In the crossover between February/March there where a bit over 300 seedlings of tobacco plants and that stock have shrunk down to 120 due to general Alex-stupidity, experimentation, gifting and natural “disasters” (they call it weather here).
“My personal grow rule: Grow as much as you can to give more room for error. Too many seedlings isn’t really a problem, worst case its compost, best case you can make new friends.”Tweet
Tallest plant is about 40 cm (15 inches) so just about halfway to where its supposed to be. I’m expecting this to go very fast from here on out, especially after I used today to fertilize the guys with yummy worm casting and watered it in. Its a bit snug in the 9 grow beds (and pots) spread over the deck.
Its hard to know if the marigolds I grew as guards for the tobacco have done their job properly, but I know that I haven’t seen a single leaf being snacked on and that’s good enough for me. I quite like the sparking yellow flowers too, it brightens up the garden quite a bit.
A simple upgrade for next year is going to be to grow more support plants like the marigolds (and more different varieties, I have my eyes on the Court Jester version which looks magical) but have them in separate containers so the tobacco gets more elbow room and don’t have to compete for nutrients. And I need to get better at cutting them as they grow to get more of them.

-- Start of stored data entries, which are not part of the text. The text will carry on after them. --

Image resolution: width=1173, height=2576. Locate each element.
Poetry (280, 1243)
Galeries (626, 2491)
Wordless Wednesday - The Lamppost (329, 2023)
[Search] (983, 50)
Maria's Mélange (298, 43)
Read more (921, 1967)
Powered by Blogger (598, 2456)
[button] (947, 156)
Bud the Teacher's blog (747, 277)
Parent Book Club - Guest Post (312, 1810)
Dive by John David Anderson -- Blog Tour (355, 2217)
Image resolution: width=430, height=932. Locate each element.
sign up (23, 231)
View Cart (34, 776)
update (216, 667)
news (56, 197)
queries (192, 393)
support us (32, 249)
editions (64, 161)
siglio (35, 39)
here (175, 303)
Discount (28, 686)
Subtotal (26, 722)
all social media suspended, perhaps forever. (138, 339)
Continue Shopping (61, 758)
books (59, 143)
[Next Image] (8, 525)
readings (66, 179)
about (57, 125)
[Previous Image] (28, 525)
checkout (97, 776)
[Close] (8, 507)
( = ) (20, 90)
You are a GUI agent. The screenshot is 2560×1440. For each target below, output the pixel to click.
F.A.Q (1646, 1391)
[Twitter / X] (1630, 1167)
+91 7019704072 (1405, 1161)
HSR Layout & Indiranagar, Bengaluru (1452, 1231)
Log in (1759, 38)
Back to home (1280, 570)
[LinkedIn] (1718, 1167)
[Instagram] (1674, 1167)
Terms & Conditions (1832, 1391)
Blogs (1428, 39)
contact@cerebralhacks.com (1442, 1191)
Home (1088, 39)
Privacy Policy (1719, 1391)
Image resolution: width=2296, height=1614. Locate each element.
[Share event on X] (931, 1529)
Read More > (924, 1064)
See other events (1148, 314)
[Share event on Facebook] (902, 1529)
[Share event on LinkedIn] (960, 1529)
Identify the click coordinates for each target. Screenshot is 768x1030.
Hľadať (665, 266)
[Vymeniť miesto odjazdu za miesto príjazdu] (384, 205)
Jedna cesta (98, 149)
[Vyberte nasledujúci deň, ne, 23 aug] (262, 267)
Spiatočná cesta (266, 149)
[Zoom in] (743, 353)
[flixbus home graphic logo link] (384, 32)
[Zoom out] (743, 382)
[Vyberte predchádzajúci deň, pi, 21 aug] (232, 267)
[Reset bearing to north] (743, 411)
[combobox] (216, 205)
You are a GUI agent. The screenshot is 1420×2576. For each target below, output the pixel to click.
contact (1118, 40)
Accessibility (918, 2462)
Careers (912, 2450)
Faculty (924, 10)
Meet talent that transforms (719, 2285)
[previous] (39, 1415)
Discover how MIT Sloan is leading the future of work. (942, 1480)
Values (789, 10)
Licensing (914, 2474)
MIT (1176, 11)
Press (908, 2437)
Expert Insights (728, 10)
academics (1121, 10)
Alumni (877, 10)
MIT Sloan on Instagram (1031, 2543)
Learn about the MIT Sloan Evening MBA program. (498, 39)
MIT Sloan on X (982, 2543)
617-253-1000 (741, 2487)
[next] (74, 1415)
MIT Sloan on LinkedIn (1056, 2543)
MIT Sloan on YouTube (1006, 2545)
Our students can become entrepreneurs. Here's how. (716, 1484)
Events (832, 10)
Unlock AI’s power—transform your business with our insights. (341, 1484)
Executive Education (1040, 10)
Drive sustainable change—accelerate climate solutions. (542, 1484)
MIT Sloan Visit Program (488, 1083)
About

Speaking of flowers, I’m allowing some of the Nicotiana Rusticas to finally bloom (after snipping their tops off a couple of times) to practice seed catching, which will come in handy later when I’m saving seeds from the strongest plants for next growing season.
When I sent a couple of pictures from the process to one of my friends he suggested I’d take the opportunity with all these interesting mixes of things growing to capture some wild yeast and make beer out of it. Not a bad idea actually. A creative way to get another use out of the garden that I hadn’t thought about. A truly unique yeast. I’ll let you know how that goes, but Tobacco Field Flavored Yest has a nice ring to it.